Overlap of predictions from different methods (high significance level). The sets are drawn to scale for overlap in terms of nucleotides, and numbers indicate overlapping predictions. In addition, we give the total number of items outside the respective sets. (Left) All predictions; (right) predictions without coding exons and UTRs according to GENCODE annotation.

Figure 3.

Densities of EvoFold and RNAz predictions (high significance level) as a function of GC content and sequence conservation measured by the phastCons program (Siepel et al. 2005). While most RNAz predictions have elevated GC content and moderate sequence conservation, EvoFold is most sensitive at low GC contents and high sequence conservation.

Figure 4.

Overlap of predicted structured RNAs (high significance level) with the union of TARs/Transfrags and the “moderate” set of sequence-constrained elements. Hits in coding exons and UTRs are excluded.

Figure 5.

Genomic location of predicted RNAs (high significance level) relative to the GENCODE protein gene annotation. For comparison, the annotation of the input alignments is shown for both RNAz and EvoFold (they differ slightly because of the different filtering steps used for each program; see Methods). “Distal” and “Proximal” refer to a distance boundary of 5 kb away from the next gene (intergenic fraction) or coding exon (intronic fraction).
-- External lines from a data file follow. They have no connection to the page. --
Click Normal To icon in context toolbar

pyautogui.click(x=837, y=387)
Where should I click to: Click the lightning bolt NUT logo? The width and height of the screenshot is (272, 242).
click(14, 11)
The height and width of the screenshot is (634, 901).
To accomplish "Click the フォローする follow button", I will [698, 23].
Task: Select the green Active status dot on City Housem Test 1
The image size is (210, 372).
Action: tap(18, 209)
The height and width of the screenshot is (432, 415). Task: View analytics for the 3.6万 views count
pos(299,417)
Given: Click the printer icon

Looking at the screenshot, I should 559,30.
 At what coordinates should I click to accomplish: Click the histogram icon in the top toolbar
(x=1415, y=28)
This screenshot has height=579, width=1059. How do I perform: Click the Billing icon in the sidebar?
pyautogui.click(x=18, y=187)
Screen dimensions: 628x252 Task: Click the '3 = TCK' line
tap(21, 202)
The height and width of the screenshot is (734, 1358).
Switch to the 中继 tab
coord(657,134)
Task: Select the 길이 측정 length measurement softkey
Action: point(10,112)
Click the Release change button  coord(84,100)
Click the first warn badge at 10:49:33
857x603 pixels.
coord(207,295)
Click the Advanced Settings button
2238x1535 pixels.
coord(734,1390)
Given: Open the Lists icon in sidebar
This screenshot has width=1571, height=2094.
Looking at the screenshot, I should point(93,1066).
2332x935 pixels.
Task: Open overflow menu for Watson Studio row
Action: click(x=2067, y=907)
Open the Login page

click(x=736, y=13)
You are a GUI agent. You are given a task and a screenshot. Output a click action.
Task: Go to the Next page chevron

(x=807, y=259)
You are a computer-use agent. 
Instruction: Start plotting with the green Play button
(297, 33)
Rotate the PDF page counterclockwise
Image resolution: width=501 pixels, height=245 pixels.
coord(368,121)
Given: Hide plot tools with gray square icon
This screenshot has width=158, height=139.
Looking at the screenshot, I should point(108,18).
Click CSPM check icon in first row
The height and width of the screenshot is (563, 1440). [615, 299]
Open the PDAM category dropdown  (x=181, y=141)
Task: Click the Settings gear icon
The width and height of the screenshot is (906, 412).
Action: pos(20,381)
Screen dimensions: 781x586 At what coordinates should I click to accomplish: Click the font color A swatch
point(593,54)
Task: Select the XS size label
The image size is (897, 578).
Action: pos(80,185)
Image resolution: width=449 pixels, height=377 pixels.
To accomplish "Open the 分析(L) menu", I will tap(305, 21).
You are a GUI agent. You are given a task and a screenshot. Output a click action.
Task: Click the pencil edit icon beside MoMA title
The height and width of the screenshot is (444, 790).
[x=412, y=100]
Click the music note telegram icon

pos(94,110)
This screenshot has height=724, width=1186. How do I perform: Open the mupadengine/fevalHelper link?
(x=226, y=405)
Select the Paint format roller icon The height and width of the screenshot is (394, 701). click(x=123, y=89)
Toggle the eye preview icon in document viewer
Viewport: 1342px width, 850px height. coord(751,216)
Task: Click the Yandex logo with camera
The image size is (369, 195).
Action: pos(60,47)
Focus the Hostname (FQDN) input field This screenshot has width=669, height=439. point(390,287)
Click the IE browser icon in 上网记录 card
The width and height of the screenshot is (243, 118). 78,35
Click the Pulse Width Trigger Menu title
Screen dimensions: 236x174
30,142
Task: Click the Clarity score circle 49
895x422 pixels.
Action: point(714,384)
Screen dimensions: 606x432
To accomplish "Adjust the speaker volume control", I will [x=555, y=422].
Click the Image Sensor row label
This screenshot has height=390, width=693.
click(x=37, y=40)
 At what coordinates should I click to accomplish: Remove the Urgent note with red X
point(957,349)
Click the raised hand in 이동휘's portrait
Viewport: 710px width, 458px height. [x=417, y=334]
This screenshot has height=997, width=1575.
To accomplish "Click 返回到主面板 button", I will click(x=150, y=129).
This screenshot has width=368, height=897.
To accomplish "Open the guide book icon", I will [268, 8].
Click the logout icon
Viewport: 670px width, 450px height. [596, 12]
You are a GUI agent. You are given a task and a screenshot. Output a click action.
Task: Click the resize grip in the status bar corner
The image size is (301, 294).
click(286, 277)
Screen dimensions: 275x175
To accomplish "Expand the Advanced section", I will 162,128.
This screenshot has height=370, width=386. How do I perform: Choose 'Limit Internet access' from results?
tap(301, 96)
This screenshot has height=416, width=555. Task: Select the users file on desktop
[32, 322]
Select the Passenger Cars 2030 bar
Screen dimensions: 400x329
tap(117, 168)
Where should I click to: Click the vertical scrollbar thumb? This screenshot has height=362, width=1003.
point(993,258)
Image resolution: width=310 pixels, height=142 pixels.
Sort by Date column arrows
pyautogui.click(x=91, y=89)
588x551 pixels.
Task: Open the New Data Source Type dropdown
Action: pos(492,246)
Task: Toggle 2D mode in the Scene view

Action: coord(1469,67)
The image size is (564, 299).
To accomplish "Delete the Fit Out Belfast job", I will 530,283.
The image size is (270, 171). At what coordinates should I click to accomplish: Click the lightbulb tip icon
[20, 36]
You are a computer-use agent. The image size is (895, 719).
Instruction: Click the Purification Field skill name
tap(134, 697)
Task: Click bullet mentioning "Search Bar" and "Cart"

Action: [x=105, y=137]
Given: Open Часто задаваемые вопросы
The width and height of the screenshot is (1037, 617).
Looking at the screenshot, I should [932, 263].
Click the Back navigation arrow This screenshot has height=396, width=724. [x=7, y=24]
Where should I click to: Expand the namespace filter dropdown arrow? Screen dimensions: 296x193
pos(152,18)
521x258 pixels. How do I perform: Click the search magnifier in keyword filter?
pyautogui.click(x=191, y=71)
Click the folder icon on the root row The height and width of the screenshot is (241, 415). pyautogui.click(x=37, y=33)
Some hits fall within more than one annotation category, thus the sums of the fractions are slightly >100%.

Figure 6.

RT-PCR verification of ncRNA predictions. Positive controls include the known small ncRNAs listed in Table 3 as well as eight randomly chosen mRNAs of GENCODE protein-coding genes. Negative controls are randomly selected intergenic and intronic regions. Sets of RNAz and EvoFold predictions were manually selected both overlapping (T+) and not overlapping (T−) with TARs/transfrags. In addition, we selected a set of overlapping RNAz/EvoFold predictions (see Methods).

Figure 7.

Selected high scoring examples. (Left) UCSC Genome Browser screenshots featuring conserved RNA predictions and additional ENCODE analysis tracks are shown. The significance levels of RNAz and EvoFold hits are color coded (see legend). (*) Significant AlifoldZ hits; the Z-score is shown. In addition, the results of the RACE/microarray experiments, TARs/Transfrags, constrained elements, phastCons scores, and GENCODE annotations are shown. For details on these tracks, refer to Methods. (Right) Consensus structure models generated by RNAalifold are shown for selected hits (marked by gray, dashed boxes; in example G, the first three hits and the sixth hit are shown). In the consensus structures, variable positions are circled indicating compensatory and consistent mutations supporting the structure. The color indicates the number of different nucleotide combinations forming one base pair. Inconsistent mutations lead to pale colors. Examples A–C show predicted structures in intergenic regions. Examples D and E are located in introns of protein-coding regions. Examples F and G show structures associated with alternative spliced transcripts of protein-coding loci detected by the GENCODE project. For further information, refer to the text.